• **The task**: In the data below, swap "pixels" for "px" everywhere it appears and leave the rest of the text unchanged. Don't include the pictures in your answer.

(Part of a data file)

⁂

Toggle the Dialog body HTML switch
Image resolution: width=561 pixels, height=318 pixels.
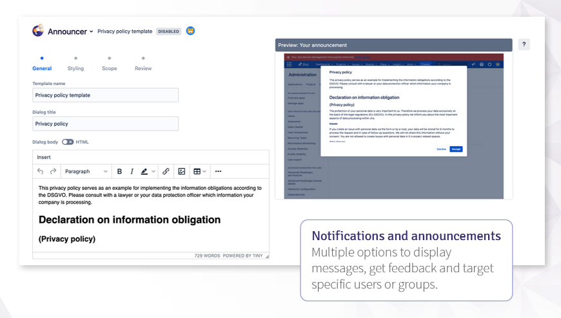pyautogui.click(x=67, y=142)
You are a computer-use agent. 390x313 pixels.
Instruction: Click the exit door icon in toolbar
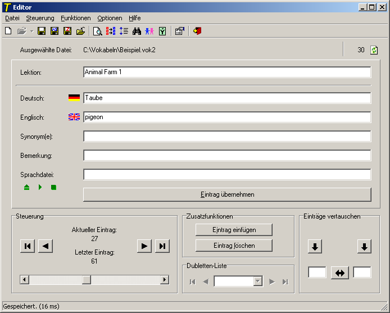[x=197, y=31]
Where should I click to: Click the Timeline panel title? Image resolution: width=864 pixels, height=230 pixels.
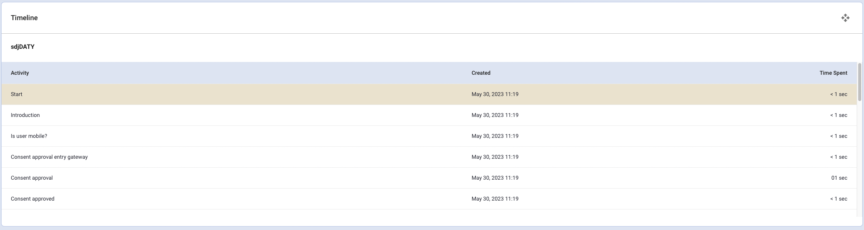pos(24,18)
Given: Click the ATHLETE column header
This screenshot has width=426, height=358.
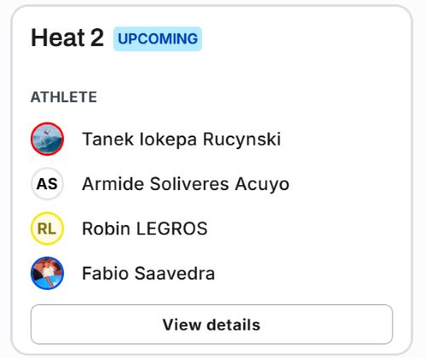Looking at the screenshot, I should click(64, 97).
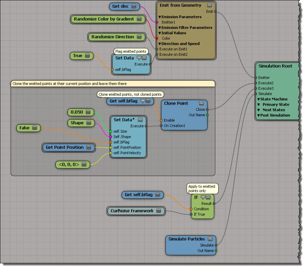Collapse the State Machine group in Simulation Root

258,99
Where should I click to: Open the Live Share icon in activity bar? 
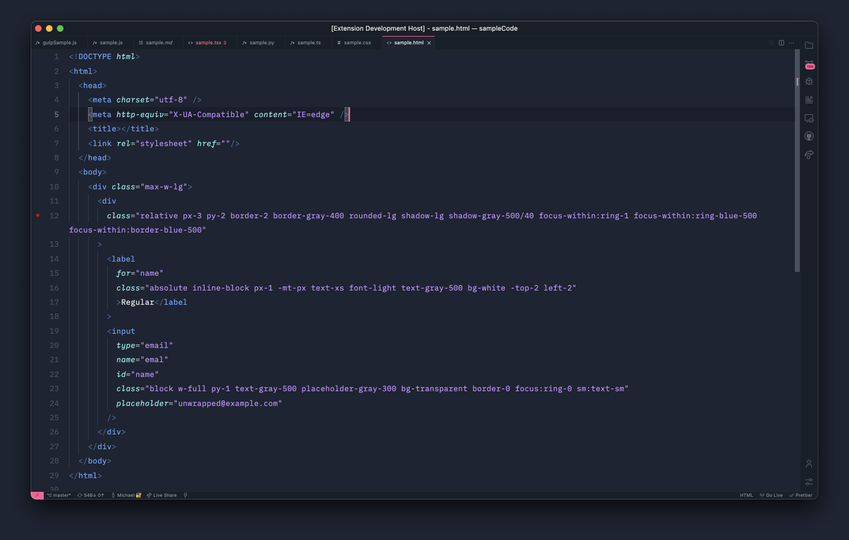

⁂

• **The reply**:
Toggle the Dialog body HTML switch
Image resolution: width=561 px, height=318 px.
pyautogui.click(x=67, y=142)
You are a computer-use agent. 390x313 px.
Instruction: Click the exit door icon in toolbar
[x=197, y=31]
Where should I click to: Click the Timeline panel title? Image resolution: width=864 px, height=230 px.
pos(24,18)
Given: Click the ATHLETE column header
This screenshot has width=426, height=358.
Looking at the screenshot, I should click(64, 97).
Collapse the State Machine group in Simulation Root

258,99
Where should I click to: Open the Live Share icon in activity bar? 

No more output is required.